Questions to answer:
a – According to the text on Fermilab's linear accelerator, how many Marx cells make up each new Marx modulator?
b – Extend the text on the Fermilab Linac's new Marx modulators, starting after its last sentence.

Take a walk along the hall that houses Fermilab’s linear accelerator, and you’ll see tall sets of brightly lit shelves that resemble fancy vending machines. But instead of snacks and beverages, they hold boxy structures that resemble gleaming car batteries. Arranged in neat columns and rows, these cells — known as Marx cells and installed during the last 36 months — have rejuvenated the aging Fermilab linear accelerator, or Fermilab Linac, and help guarantee its exceptional performance for the decade to come.
The installation of five new Marx modulators — each comprising 54 Marx cells — marks the conclusion of a five-year-long project to modernize critical components of the Linac. They replace equipment that had helped power accelerator components since the late 1960s.
“We needed a long-term replacement,” said Fermilab engineer Howie Pfeffer, who began designing the lab’s Marx modulator system in 2013. “We did a lot of modeling and experiments to see if the Marx structure would work. It wasn’t obvious that it would. And we determined that, yeah, we can do it. Along the way we built a number of circuits with smaller numbers of cells before committing to the full 54-cell modulators. Each circuit led us to important changes in the next.”
Most of the power that is fed to an accelerator is used to propel particles. The job of the modulator is to regulate those pulses of power — to shape them in a way that helps kick the particle beam forward at just the right time and right energies.

Records shown:

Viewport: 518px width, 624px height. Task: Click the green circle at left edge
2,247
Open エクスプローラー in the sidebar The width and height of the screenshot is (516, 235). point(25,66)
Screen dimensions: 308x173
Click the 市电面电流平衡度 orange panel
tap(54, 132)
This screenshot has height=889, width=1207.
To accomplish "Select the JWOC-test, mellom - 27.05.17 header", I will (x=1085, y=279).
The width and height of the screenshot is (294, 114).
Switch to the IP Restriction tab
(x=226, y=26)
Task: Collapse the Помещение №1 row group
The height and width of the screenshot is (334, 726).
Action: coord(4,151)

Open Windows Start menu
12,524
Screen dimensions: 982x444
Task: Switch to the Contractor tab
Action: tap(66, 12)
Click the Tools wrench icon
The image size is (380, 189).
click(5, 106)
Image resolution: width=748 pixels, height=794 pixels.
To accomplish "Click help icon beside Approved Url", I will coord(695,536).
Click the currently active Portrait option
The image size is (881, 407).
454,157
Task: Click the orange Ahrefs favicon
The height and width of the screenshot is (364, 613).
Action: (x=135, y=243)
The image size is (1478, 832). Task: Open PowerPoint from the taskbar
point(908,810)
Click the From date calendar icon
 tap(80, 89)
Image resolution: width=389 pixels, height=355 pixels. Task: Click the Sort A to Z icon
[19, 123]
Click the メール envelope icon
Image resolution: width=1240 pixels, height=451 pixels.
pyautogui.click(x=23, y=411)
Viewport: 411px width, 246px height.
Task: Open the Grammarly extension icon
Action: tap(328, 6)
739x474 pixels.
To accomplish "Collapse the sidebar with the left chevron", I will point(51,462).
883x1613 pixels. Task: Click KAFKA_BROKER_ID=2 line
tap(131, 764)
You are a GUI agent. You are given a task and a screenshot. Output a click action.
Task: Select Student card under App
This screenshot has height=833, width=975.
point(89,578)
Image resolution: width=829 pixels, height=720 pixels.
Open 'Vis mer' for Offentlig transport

Answers in order:
a – Each modulator is made up of 54 Marx cells.

b –
At Fermilab, the Marx modulators shape the pulses from a 5-million-watt amplifier, and the amplifier’s modulated power is used to accelerate protons in the Fermilab Linac. The specially formed waves propel the proton beam at a pulse rate of 15 times per second.
“The beam energy has to be exact, and most of the task of power regulation is to make sure that, as the particle beams accelerate through the Linac, they settle quickly to within one 10th of one percent of the accuracy level we want,” said Bill Pellico, leader of the Fermilab Proton Improvement Project, under which the Marx modulators were design and installed.
Capitalizing on the beam-tuning flexibility of the Marx modulators, Pfeffer and his engineering team perfectly filled the pulse prescription — a superfast, 350-microsecond pulse with a special shape specifically for injecting beam into the Linac. They also designed the modulators to make real-time corrections during the pulse, ensuring its shape would meet the accelerator’s stringent requirements. These machine learning capabilities enable the modulators to use past beam performance in improving pulse generation.
“This may be the first high-power Marx modulator with real-time pulse shaping feedback,” Pellico said.
The new modulators have improved regulation of the beam energy and also resulted in a nearly 50 percent savings in power over the older power-hungry modulators.
Marx modulators replace technology once common in analog radios and televisions — vacuum tube systems — with solid-state technology. Industry began using Marx modulators in the 1990s. Scientists, engineers and technicians have since developed a number of Marx modulators for particle accelerators, taking advantage of their efficient power use and better beam regulation.
“A lot of the old tubes in our accelerator had become obsolete. We couldn’t buy some of that stuff anymore,” Pellico said. “But now, we have not only a modern system, but also one where you can turn various cells on or off to modulate the power as desired. The design will have lots of applications in powering future particle accelerators — not just at Fermilab, but at other labs and facilities, too.”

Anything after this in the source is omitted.